Administrator and 3rd Governor of Bayelsa State
- In office 27 June 1997 – 9 July 1998
- Preceded by: Habu Daura
- Succeeded by: Paul Obi

Federal Minister of Special Duties
- In office 6 April 2010 – 2015

Personal details
- Born: 30 November 1954 Ipoti-Ekiti, Federation of Nigeria
- Died: 11 May 2025 (aged 70) Apapa, Lagos, Nigeria

Military service
- Allegiance: Nigeria
- Branch/service: Nigerian Navy
- Rank: Navy Captain

= Omoniyi Caleb Olubolade =

Nigerian military administrator (1954–2025)

Navy Captain Omoniyi Caleb Olubolade (30 November 1954 – 11 May 2025) was a Nigerian military administrator of Bayelsa State who was appointed minister of special duties on 6 April 2010, when acting president Goodluck Jonathan announced his new cabinet.

==Life and career==
Olubolade was born on 30 November 1954 at Ipoti-Ekiti, now in Ijero LGA of Ekiti State.
He was commissioned into the Nigerian Navy in 1974, and attended courses including the Britannia Royal Naval College, UK in 1975 and the Naval College of Engineering, India in 1979.
On 9 June 1997, he was appointed military administrator of the newly created Bayelsa State by the military government of General Sani Abacha.
As governor, on 4 May 1998, he established the Bayelsa State Council for Arts & Culture.
Olubolade retired from the Nigerian Navy in 1999 at the start of the new democratic regime (Fourth Republic).

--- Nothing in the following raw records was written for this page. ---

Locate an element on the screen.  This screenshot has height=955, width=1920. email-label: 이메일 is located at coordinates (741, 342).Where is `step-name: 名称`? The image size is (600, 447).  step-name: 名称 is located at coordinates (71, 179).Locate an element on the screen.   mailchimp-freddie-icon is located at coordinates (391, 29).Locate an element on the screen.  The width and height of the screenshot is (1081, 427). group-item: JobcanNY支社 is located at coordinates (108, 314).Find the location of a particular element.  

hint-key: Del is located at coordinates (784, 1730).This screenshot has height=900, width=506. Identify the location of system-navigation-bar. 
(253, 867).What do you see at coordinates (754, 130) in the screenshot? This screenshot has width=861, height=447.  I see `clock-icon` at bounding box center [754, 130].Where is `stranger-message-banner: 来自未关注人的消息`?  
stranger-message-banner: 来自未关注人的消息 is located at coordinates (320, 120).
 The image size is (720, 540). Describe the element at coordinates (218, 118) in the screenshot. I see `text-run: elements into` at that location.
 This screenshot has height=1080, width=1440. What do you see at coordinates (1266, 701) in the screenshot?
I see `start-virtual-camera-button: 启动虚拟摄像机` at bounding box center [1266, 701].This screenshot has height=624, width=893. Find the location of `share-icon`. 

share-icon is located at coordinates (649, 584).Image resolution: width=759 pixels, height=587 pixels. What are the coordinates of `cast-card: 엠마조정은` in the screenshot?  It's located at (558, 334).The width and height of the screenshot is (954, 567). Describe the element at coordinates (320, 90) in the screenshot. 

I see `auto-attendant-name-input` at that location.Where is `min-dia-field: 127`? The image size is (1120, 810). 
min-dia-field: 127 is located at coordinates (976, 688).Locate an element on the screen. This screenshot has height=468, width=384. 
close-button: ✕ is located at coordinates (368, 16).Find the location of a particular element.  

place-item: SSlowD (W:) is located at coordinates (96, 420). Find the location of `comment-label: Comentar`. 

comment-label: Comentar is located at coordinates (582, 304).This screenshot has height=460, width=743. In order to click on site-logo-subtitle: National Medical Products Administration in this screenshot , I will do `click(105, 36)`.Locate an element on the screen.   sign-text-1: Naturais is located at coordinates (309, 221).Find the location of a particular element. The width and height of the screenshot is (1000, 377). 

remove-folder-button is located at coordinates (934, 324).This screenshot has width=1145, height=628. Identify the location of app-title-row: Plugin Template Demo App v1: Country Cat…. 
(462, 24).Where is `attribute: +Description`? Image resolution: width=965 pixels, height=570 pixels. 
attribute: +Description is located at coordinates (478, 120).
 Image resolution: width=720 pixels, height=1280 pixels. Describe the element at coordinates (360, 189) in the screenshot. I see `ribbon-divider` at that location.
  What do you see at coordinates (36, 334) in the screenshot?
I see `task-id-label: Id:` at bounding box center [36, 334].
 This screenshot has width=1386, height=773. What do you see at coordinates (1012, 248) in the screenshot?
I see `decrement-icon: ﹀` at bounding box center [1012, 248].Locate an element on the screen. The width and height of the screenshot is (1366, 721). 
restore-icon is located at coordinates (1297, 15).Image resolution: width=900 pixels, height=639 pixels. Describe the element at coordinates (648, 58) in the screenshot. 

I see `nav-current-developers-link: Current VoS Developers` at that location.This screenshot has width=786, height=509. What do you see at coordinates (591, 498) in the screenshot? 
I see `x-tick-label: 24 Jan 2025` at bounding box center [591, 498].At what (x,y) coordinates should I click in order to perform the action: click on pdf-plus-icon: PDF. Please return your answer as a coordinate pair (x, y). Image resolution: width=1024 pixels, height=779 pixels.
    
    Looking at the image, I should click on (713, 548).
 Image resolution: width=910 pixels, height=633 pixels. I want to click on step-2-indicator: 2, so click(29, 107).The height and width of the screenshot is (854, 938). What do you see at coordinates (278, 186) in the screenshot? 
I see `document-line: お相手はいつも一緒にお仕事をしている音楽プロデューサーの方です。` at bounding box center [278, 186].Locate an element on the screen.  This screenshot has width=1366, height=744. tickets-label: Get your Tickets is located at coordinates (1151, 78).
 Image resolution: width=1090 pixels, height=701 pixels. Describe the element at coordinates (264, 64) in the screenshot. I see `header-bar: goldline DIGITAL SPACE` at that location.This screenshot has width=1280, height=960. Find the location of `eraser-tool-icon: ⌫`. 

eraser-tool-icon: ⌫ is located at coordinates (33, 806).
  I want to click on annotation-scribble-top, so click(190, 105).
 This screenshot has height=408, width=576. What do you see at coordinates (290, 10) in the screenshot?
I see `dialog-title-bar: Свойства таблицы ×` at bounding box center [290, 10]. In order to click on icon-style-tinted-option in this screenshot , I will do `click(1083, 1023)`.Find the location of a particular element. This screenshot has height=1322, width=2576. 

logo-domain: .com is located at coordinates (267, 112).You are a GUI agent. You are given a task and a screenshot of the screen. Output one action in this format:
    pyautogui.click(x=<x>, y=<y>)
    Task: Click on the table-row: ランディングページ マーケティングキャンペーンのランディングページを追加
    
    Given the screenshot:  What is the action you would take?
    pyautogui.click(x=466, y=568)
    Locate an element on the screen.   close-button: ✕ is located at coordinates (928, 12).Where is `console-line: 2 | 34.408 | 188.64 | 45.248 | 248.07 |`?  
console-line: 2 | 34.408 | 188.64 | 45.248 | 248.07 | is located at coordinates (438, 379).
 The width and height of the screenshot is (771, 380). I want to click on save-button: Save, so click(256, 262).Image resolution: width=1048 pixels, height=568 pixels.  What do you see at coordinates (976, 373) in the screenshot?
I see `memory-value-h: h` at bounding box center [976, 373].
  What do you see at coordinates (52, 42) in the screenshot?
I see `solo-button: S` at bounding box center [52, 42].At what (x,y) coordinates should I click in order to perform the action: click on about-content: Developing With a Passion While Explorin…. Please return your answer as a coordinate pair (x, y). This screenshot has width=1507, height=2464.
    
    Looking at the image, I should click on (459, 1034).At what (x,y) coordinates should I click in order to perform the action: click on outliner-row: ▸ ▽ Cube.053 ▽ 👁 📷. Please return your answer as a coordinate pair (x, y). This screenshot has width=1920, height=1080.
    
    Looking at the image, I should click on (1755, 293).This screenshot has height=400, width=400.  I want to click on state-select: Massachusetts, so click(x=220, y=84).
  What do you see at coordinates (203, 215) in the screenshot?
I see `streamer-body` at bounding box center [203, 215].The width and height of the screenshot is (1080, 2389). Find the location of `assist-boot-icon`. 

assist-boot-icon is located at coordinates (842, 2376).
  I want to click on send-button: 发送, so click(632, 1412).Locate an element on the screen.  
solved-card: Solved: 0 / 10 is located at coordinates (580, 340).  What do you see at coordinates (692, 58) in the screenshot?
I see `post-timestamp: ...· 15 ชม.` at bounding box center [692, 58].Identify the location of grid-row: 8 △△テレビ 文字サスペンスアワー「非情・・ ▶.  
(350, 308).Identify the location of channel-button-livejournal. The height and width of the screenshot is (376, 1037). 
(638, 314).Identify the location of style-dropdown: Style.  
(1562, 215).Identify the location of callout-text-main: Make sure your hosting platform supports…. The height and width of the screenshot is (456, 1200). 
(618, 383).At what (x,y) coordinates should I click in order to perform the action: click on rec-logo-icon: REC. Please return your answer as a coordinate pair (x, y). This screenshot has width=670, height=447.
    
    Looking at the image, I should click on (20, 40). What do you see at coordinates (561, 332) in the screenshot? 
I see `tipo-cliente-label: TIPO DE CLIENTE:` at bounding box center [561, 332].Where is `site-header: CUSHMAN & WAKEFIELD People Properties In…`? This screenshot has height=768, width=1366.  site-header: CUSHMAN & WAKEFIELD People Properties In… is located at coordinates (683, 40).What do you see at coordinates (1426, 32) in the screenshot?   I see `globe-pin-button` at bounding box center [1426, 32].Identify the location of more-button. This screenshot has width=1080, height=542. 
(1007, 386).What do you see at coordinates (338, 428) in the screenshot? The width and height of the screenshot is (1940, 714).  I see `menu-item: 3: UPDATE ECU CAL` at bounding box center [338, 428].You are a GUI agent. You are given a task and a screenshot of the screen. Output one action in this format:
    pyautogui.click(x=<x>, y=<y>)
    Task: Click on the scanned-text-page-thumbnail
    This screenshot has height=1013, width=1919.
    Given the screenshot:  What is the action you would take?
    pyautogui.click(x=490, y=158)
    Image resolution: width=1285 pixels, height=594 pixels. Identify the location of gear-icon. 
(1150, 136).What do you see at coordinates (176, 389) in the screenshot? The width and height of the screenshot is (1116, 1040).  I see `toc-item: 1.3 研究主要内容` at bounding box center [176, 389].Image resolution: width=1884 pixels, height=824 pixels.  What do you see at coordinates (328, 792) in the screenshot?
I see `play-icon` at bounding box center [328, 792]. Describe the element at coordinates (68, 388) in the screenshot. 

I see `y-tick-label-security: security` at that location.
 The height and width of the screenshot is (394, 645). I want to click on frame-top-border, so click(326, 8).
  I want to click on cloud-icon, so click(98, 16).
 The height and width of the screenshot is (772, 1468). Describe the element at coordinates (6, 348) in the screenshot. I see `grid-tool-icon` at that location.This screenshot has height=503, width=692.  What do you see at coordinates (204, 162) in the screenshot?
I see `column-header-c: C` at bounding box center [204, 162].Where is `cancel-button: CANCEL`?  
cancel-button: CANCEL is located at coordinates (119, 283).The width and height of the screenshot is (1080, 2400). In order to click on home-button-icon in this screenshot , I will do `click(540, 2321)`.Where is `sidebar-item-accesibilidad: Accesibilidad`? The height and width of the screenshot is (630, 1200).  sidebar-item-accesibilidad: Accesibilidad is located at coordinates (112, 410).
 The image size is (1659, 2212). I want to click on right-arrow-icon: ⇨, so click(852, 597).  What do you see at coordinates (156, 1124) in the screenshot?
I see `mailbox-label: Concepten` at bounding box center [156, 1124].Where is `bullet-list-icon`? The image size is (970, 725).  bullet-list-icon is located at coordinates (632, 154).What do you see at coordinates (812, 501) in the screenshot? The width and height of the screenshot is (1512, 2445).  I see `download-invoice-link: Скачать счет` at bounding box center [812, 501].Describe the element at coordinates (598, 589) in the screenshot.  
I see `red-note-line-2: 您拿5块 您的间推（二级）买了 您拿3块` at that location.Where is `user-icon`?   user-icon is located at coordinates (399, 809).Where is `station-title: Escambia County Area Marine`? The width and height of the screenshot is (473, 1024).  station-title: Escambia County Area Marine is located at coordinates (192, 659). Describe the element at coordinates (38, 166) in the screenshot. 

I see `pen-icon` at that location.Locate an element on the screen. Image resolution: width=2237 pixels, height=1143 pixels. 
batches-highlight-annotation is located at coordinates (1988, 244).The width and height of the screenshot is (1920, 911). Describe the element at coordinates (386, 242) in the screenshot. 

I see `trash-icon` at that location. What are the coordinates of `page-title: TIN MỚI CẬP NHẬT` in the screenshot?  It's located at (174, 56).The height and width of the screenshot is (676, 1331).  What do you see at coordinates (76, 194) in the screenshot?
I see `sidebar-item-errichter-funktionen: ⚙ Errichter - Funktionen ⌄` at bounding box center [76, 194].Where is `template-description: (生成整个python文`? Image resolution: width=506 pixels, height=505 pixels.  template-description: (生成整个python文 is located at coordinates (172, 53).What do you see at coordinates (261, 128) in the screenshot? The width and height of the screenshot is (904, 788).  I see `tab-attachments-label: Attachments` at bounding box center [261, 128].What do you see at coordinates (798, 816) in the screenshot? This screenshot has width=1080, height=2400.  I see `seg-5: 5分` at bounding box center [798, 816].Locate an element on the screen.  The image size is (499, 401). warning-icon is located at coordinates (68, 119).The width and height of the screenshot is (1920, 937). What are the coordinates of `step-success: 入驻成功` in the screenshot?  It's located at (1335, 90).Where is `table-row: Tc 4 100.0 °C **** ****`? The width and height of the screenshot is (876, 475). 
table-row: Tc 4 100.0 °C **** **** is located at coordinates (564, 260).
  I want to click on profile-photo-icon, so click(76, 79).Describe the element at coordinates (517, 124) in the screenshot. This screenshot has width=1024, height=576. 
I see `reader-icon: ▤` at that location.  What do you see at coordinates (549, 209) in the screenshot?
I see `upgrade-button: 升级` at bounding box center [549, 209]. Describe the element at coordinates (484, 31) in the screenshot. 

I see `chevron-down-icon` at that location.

In April 2006, Olubolade was briefly arrested during a House of Representatives by-election in the Ekiti South II Federal Constituency.
He was an aspirant to become Action Congress (AC) candidate for governor of Ekiti State in the April 2007 elections.
Later in 2006, he defected to the People's Democratic Party (PDP). He was appointed chairman of the Ekiti State Project Monitoring Committee by Governor Segun Oni. Olubolade was a frontrunner in the Ekiti state governorship race 2014 election, under the Peoples Democratic Party. Olubolade formally declared his governorship ambition on Saturday, 22 February 2014, at the PDP state secretariat Ado Ekiti. On 11 May 2025, Olubolade died aged 70.

Olubolade died at a hospital in Apapa, Lagos, on 11 May 2025, at the age of 70. He had been playing lawn tennis at a local facility when he suffered a medical emergency, and despite others' efforts, could not be saved.